Requirement: Extract each record and reproduce it exactly.

Stored data entries
.....
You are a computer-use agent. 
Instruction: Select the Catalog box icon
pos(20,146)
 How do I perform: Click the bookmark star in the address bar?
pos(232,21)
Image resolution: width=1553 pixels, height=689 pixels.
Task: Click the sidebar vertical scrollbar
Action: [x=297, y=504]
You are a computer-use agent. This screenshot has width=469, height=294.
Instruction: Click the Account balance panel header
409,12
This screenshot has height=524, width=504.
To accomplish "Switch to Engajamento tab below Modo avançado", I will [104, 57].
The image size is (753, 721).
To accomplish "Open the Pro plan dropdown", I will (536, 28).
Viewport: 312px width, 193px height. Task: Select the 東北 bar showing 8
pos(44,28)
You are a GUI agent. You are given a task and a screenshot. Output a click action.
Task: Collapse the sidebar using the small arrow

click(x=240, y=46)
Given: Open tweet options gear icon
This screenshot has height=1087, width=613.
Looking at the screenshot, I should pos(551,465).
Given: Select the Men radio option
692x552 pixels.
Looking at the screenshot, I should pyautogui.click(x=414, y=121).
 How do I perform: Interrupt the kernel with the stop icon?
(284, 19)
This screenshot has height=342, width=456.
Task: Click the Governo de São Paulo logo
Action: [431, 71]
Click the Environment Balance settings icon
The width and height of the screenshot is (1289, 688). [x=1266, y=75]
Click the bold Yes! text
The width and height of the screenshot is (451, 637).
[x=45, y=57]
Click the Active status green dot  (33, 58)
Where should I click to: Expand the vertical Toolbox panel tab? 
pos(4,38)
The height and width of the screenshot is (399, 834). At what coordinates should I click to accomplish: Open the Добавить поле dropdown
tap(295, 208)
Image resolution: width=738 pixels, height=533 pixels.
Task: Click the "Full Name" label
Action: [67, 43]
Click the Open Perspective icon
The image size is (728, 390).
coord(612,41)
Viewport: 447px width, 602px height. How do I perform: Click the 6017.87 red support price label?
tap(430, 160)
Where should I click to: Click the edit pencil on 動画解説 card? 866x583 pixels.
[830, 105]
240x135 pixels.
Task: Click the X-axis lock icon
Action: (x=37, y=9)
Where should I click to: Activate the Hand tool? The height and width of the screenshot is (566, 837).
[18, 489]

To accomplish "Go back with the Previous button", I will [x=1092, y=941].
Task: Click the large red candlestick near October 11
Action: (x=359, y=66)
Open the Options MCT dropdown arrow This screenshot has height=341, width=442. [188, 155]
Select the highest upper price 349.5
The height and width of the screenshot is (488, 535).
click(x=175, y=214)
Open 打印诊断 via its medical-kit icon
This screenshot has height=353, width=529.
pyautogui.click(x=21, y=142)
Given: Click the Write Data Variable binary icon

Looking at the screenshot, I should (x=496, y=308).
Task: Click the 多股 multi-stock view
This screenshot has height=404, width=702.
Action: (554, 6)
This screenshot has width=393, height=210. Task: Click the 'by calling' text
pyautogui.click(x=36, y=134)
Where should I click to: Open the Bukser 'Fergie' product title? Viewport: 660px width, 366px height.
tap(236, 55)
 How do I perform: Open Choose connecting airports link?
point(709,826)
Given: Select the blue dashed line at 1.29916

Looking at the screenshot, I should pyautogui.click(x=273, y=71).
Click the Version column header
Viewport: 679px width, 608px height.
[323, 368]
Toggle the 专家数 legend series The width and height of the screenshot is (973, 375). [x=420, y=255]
.....
Output for this exercise:
You are a computer-use agent. 
Instruction: Select the Catalog box icon
pos(20,146)
 How do I perform: Click the bookmark star in the address bar?
pos(232,21)
Image resolution: width=1553 pixels, height=689 pixels.
Task: Click the sidebar vertical scrollbar
Action: [x=297, y=504]
You are a computer-use agent. This screenshot has width=469, height=294.
Instruction: Click the Account balance panel header
409,12
This screenshot has height=524, width=504.
To accomplish "Switch to Engajamento tab below Modo avançado", I will [104, 57].
The image size is (753, 721).
To accomplish "Open the Pro plan dropdown", I will (536, 28).
Viewport: 312px width, 193px height. Task: Select the 東北 bar showing 8
pos(44,28)
You are a GUI agent. You are given a task and a screenshot. Output a click action.
Task: Collapse the sidebar using the small arrow

click(x=240, y=46)
Given: Open tweet options gear icon
This screenshot has height=1087, width=613.
Looking at the screenshot, I should pos(551,465).
Given: Select the Men radio option
692x552 pixels.
Looking at the screenshot, I should pyautogui.click(x=414, y=121).
 How do I perform: Interrupt the kernel with the stop icon?
(284, 19)
This screenshot has height=342, width=456.
Task: Click the Governo de São Paulo logo
Action: [431, 71]
Click the Environment Balance settings icon
The width and height of the screenshot is (1289, 688). [x=1266, y=75]
Click the bold Yes! text
The width and height of the screenshot is (451, 637).
[x=45, y=57]
Click the Active status green dot  (33, 58)
Where should I click to: Expand the vertical Toolbox panel tab? 
pos(4,38)
The height and width of the screenshot is (399, 834). At what coordinates should I click to accomplish: Open the Добавить поле dropdown
tap(295, 208)
Image resolution: width=738 pixels, height=533 pixels.
Task: Click the "Full Name" label
Action: [67, 43]
Click the Open Perspective icon
The image size is (728, 390).
coord(612,41)
Viewport: 447px width, 602px height. How do I perform: Click the 6017.87 red support price label?
tap(430, 160)
Where should I click to: Click the edit pencil on 動画解説 card? 866x583 pixels.
[830, 105]
240x135 pixels.
Task: Click the X-axis lock icon
Action: (x=37, y=9)
Where should I click to: Activate the Hand tool? The height and width of the screenshot is (566, 837).
[18, 489]

To accomplish "Go back with the Previous button", I will [x=1092, y=941].
Task: Click the large red candlestick near October 11
Action: (x=359, y=66)
Open the Options MCT dropdown arrow This screenshot has height=341, width=442. [188, 155]
Select the highest upper price 349.5
The height and width of the screenshot is (488, 535).
click(x=175, y=214)
Open 打印诊断 via its medical-kit icon
This screenshot has height=353, width=529.
pyautogui.click(x=21, y=142)
Given: Click the Write Data Variable binary icon

Looking at the screenshot, I should (x=496, y=308).
Task: Click the 多股 multi-stock view
This screenshot has height=404, width=702.
Action: (554, 6)
This screenshot has width=393, height=210. Task: Click the 'by calling' text
pyautogui.click(x=36, y=134)
Where should I click to: Open the Bukser 'Fergie' product title? Viewport: 660px width, 366px height.
tap(236, 55)
 How do I perform: Open Choose connecting airports link?
point(709,826)
Given: Select the blue dashed line at 1.29916

Looking at the screenshot, I should pyautogui.click(x=273, y=71).
Click the Version column header
Viewport: 679px width, 608px height.
[323, 368]
Toggle the 专家数 legend series The width and height of the screenshot is (973, 375). [x=420, y=255]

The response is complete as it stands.